Secondly, there is a fear that restrained persons may unintentionally come into contact with their pets, such as if a dog were to run towards its owner. However, the bill was amended to strike the no-contact provision, so that the new proposal reads to prevent the restrained person from “harassing, interfering with, abusing, or injuring any pet, without legal justification.”  Without a no-contact rule, pet owners would not be in violation of an order in the above enthusiastic-pet scenario.

While such remedial measures may still leave some NRA enthusiasts wary of the proposal’s intentions, their suspicions become somewhat absurd upon examination of a provision specifically pertaining to gun owners. Minnesota statute 518B.01 subdiv. 14(j) states that an alleged abuser’s gun rights are withdrawn only when he or she violates a protection order and “the court determines that the person used a firearm in any way during commission of the violation.” Considered with the deletion of the no-contact rule from the proposed bill, one would be hard pressed to find a plausible situation involving unintentional harassing, interfering with, abusing, or injury of a pet while using a firearm. Perhaps unintentional hunting with your pet? Unintentional shooting of your pet? Unintentional using your gun to teach your pet how to play dead, thereby impressing all your friends? Perhaps I am simply not imaginative enough.

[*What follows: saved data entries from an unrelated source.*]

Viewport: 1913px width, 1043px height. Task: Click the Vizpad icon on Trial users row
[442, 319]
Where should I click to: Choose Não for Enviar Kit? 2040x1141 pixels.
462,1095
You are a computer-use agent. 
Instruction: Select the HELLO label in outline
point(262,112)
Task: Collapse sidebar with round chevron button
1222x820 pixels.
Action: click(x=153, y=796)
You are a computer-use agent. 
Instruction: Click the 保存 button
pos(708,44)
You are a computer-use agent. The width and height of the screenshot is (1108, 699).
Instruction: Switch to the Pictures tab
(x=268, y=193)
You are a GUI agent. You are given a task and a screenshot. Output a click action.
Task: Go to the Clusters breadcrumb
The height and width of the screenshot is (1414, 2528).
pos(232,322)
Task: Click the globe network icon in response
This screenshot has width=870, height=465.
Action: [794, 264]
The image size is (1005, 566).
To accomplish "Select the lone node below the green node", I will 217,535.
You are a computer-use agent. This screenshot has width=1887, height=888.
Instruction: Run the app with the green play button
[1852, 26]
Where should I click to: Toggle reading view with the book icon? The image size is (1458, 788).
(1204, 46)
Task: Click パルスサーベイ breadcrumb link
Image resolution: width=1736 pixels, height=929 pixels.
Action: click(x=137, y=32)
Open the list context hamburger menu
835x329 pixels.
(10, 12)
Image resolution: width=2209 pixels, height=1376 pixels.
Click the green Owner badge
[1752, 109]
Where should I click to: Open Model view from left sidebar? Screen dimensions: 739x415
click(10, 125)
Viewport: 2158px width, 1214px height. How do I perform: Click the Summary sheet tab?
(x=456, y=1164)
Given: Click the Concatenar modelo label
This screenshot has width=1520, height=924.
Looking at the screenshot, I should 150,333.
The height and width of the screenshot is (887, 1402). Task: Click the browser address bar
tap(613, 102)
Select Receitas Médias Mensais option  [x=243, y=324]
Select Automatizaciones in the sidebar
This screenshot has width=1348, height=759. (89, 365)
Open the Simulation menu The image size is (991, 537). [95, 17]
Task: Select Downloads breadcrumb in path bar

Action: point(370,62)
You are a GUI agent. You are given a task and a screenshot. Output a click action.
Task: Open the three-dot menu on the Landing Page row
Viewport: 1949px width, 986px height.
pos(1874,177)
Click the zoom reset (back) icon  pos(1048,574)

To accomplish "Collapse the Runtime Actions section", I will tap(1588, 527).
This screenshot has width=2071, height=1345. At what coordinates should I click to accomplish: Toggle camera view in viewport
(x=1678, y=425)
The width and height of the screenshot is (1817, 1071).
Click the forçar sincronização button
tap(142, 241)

May I suggest a different route for the opposition.  When a victim files for a TPO using a form provided by the Minnesota court system, the form will ask the victim to state with specificity all past incidents of abuse in a fact intensive manner. Using these statements, the court must find that sufficient facts exist to justify issuing a TRO without a hearing.

Considering that the proposal addresses the concern that victims may not leave abusive situations due to fear of potential abuse of a pet, would the proposal enable a victim to obtain a pet TPO despite a complete lack of actual pet abuse? Is a showing of such fear sufficient to take a pet away from its owner before giving that owner his day in court? Is the bill, aimed at protecting the abused, subject to being abused itself?

If the proposal passes, it would be interesting to see how the court forms are revised, and even more interesting to see how the judges handle these findings of fact, or lack thereof. Even more interesting than that is how the Minnesota family law practitioners will seize on this opportunity to engage in some serious creative lawyering. Even more interesting than THAT … I wouldn’t know -I don’t get out much.